You can mark the predicates as deprecated, versioned, etc, manually. You can use either the rename process with upsert block or use facets instead. And all your future queries must take into account facets (which would work as a kind of “metadata”).

e.g using facets with List Type:

username: [string] .

{
  set {
    _:Node0 <username> "Lucas"  (pred_version="1.1") .
    _:Node0 <username> "Lucas Lira"  (pred_version="1.5") .
  }
}

Query and Result

{
  q(func: has(username)){
    username @facets(pred_version)
  }
}
{
  "data": {
    "q": [
      {
        "username|pred_version": {
          "0": "1.5",
          "1": "1.1"
        },
        "username": [
          "Lucas Lira",
          "Lucas"
        ]
      }
    ]
  }
}
{
  q(func: has(username)){
    username @facets(eq(pred_version,"1.1"))
  }
}
{
  "data": {
    "q": [
      {
        "username": [
          "Lucas"
        ]
      }
    ]
  },
}
{
  q(func: has(username)){
    username @facets(eq(pred_version,"1.5"))
  }
}
{
  "data": {
    "q": [
      {
        "username": [
          "Lucas Lira"
        ]
      }
    ]
  }
}

Deleting a specify value from the List Type

{
  delete {
    < 0xd > <username> "Lucas" . #This will also delete the facet.
  }
}

@MichelDiz Thanks again.

While this does make a lot of sense, it just seems like a lot of manual work to do and you might want to look at this over a long run. Since, when there is a good adoption for Dgraph within large organizations, they would want to version control every migration, roll back/forward and do all of these automatically with scripts. In this case, I would have to make quite a few manual changes for this to work.
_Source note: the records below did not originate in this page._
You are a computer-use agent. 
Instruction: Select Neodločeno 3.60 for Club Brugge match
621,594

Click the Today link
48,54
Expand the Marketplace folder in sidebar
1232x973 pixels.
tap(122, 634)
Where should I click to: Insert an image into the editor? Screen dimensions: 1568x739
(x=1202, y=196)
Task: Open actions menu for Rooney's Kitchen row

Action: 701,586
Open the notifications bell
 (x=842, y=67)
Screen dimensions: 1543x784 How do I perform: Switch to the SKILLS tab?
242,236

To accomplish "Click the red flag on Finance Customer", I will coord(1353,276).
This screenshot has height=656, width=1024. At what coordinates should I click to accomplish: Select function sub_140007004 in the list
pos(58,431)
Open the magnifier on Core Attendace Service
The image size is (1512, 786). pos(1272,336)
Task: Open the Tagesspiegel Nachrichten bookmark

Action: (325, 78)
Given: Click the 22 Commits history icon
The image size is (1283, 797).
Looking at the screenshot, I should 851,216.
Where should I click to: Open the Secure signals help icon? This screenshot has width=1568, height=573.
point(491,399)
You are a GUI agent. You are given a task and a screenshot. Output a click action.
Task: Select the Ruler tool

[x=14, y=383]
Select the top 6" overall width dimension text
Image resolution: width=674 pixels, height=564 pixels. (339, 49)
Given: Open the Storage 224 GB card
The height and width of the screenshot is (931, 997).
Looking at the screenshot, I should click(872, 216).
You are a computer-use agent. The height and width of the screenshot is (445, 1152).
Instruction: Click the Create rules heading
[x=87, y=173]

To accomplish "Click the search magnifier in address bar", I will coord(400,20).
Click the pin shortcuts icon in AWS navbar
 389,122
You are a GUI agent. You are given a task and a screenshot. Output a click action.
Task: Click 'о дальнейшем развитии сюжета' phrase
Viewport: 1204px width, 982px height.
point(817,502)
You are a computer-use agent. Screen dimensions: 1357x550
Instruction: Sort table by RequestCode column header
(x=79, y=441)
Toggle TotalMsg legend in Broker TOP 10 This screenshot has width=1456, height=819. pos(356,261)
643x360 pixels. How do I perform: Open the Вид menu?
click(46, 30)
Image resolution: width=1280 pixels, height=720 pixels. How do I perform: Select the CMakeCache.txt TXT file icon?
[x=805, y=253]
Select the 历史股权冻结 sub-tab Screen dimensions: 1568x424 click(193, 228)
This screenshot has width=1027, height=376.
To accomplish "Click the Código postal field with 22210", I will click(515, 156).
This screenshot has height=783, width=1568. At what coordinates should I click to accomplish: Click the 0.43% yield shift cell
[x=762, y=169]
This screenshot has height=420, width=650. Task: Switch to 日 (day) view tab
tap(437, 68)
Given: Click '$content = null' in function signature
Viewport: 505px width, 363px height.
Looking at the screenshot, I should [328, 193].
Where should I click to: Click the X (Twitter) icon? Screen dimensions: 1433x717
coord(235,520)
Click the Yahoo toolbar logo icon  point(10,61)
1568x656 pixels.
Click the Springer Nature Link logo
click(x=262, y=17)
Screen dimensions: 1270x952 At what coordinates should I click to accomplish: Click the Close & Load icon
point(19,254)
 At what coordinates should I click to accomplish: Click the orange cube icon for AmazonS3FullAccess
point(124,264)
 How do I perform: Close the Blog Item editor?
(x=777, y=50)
PS: I am going all in with Dgraph for my startup now. Fingers crossed. Hope I don’t get stuck anywhere along the way. Will share my experience once I am done. Launching next month.

2 Likes

I got it. Feel free to ask this feature. I think there is none about this on the issues back-log. And due to the complexity, I think it would be a EE feature. But not sure. Maybe some integration with a third-party tool would be fine.